Zu gewährleisten, dass nicht ausschließlich Sicherheitsinteressen die Aktivitäten der FRONTEX begründen, sondern vielmehr Such- und Rettungsverpflichtungen sowie Menschenrechte von Migranten Vorrang haben, wie es das Mandat der FRONTEX fordert.

Zu gewährleisten, dass Menschenrechte und Hilfe für Migranten in Not von zentraler Bedeutung für die Arbeitsweise des neuen Mittelmeer-Überwachungs- und Data-Sharing-Systems EUROSUR sein sollen, das bald zum Einsatz kommen soll.

Zu gewährleisten, dass Menschen in Übereinstimmung mit dem Urteil des Europäischen Gerichts für Menschenrechte im Fall der abgefangenen Hirsi und Andere gegen Italien, nicht in Länder abgeschoben werden, in denen sie Gefahr laufen, eine Behandlung zu erfahren, die gegen Art. 3 der Europäischen Menschenrechtskonvention verstößt.

Neue Wege der legalen Migration zu eröffnen, um die Risiken zu reduzieren, die an Versuche von Migranten gekoppelt sind, die EU auf nicht legalem Wege zu erreichen und überdies der Ausnutzung ihrer Not durch Schmuggler Einhalt zu gebieten.

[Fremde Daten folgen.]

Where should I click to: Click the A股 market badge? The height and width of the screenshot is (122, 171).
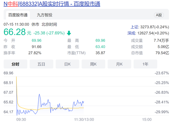click(x=159, y=15)
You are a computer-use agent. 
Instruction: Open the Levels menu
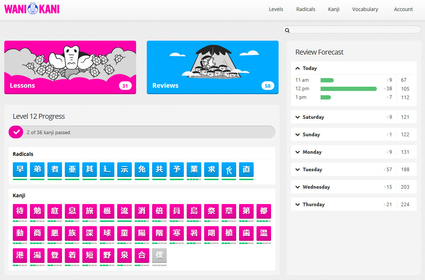point(276,9)
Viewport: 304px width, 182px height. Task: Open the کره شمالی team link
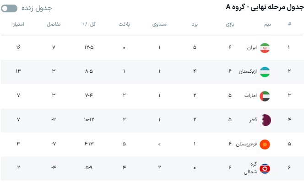[x=250, y=168]
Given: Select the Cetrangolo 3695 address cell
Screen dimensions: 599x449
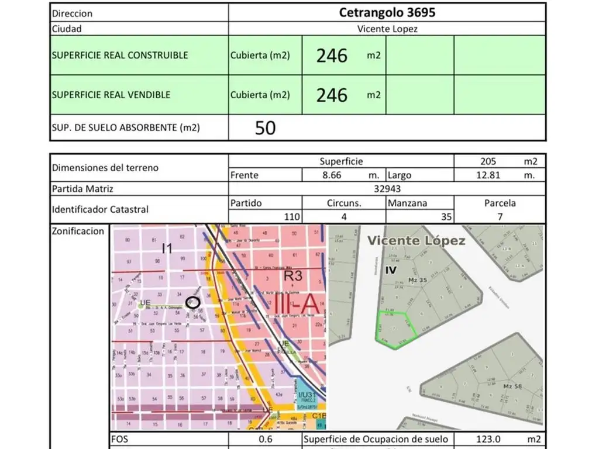Looking at the screenshot, I should 387,13.
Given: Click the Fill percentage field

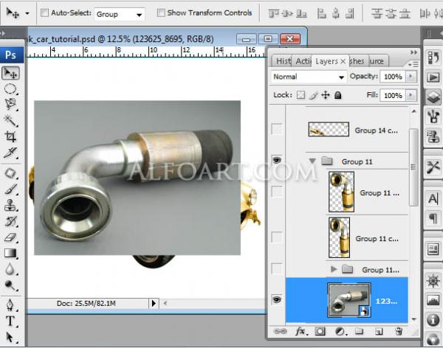Looking at the screenshot, I should 392,95.
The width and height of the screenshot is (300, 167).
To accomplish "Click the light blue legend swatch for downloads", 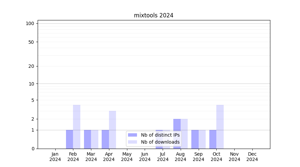I will (132, 142).
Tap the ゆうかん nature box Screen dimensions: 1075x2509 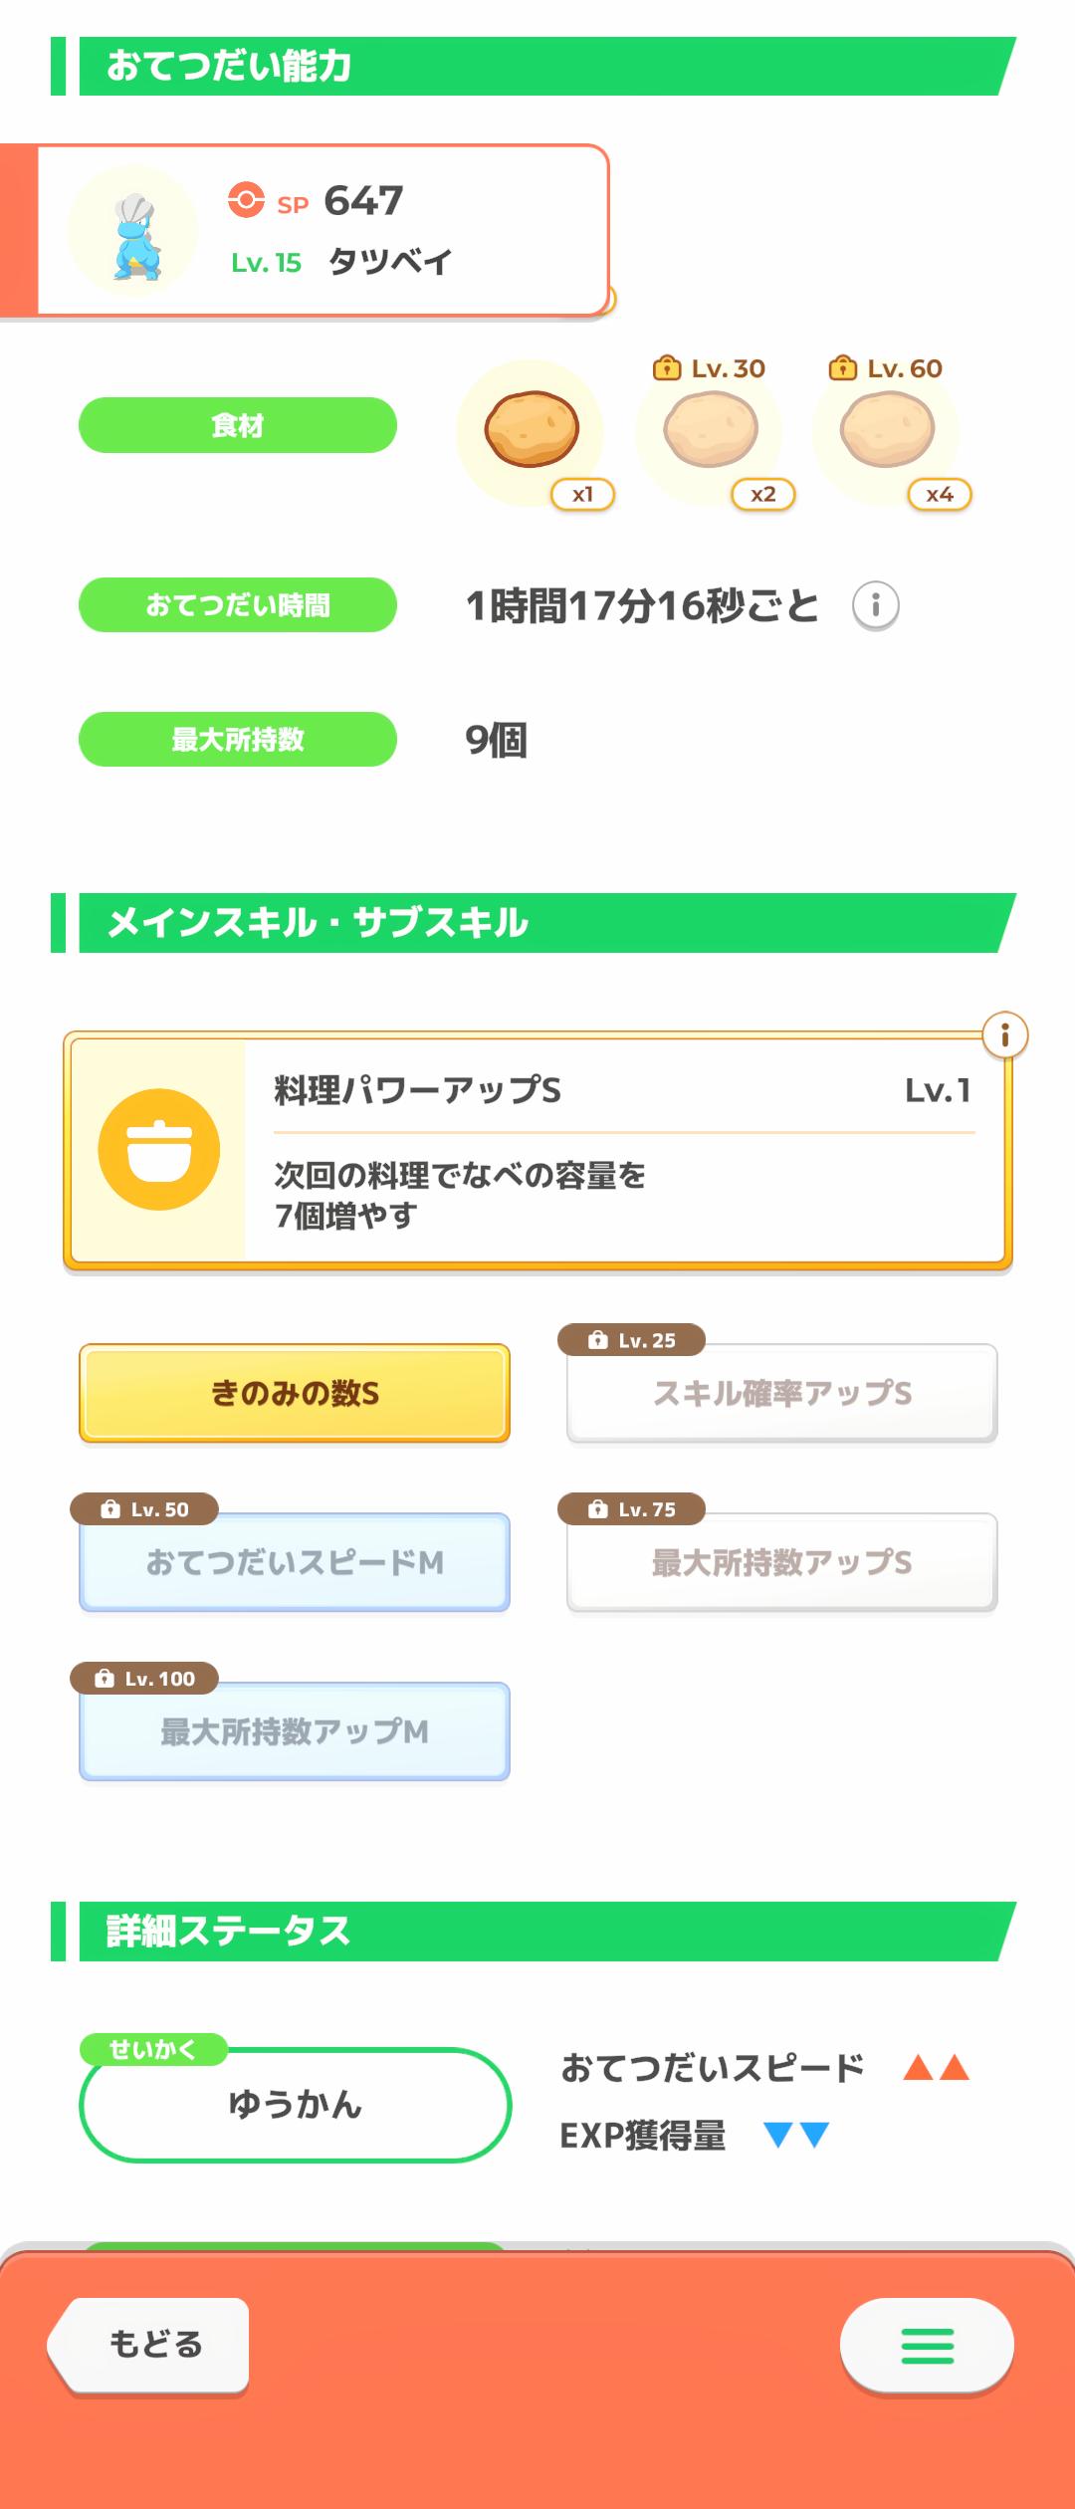295,2104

Die Achtung des Lebens und der Rechte von Migranten, Asylsuchenden und Flüchtlingen in den Mittelpunkt jeder multi- oder bi-lateralen Kooperationsvereinbarung über Migration einschließlich aller Rückübernahmeabkommen, technischer Kooperation sowie Mobilitätspartnerschaften zu rücken und bei Verhandlungen solcher Vereinbarungen, Abkommen und Partnerschaften zu gewährleisten, dass Grenzkontrolle und -sicherheit nicht höher gestellt werden als die Rechte der Migranten.

Vom Einstieg in weitere Abkommen mit Drittländern abzusehen, sofern diese nicht demonstrieren, dass sie die Rechte von Flüchtlingen, Asylsuchenden und Migranten respektieren und schützen sowie ein zufriedenstellendes Hilfssystem aufbauen und die Rechtsansprüche von Migranten auf internationalen Schutz anerkennen; Abkommen mit Ländern, die diese Bedingungen nicht anerkennen müssen ausgesetzt werden.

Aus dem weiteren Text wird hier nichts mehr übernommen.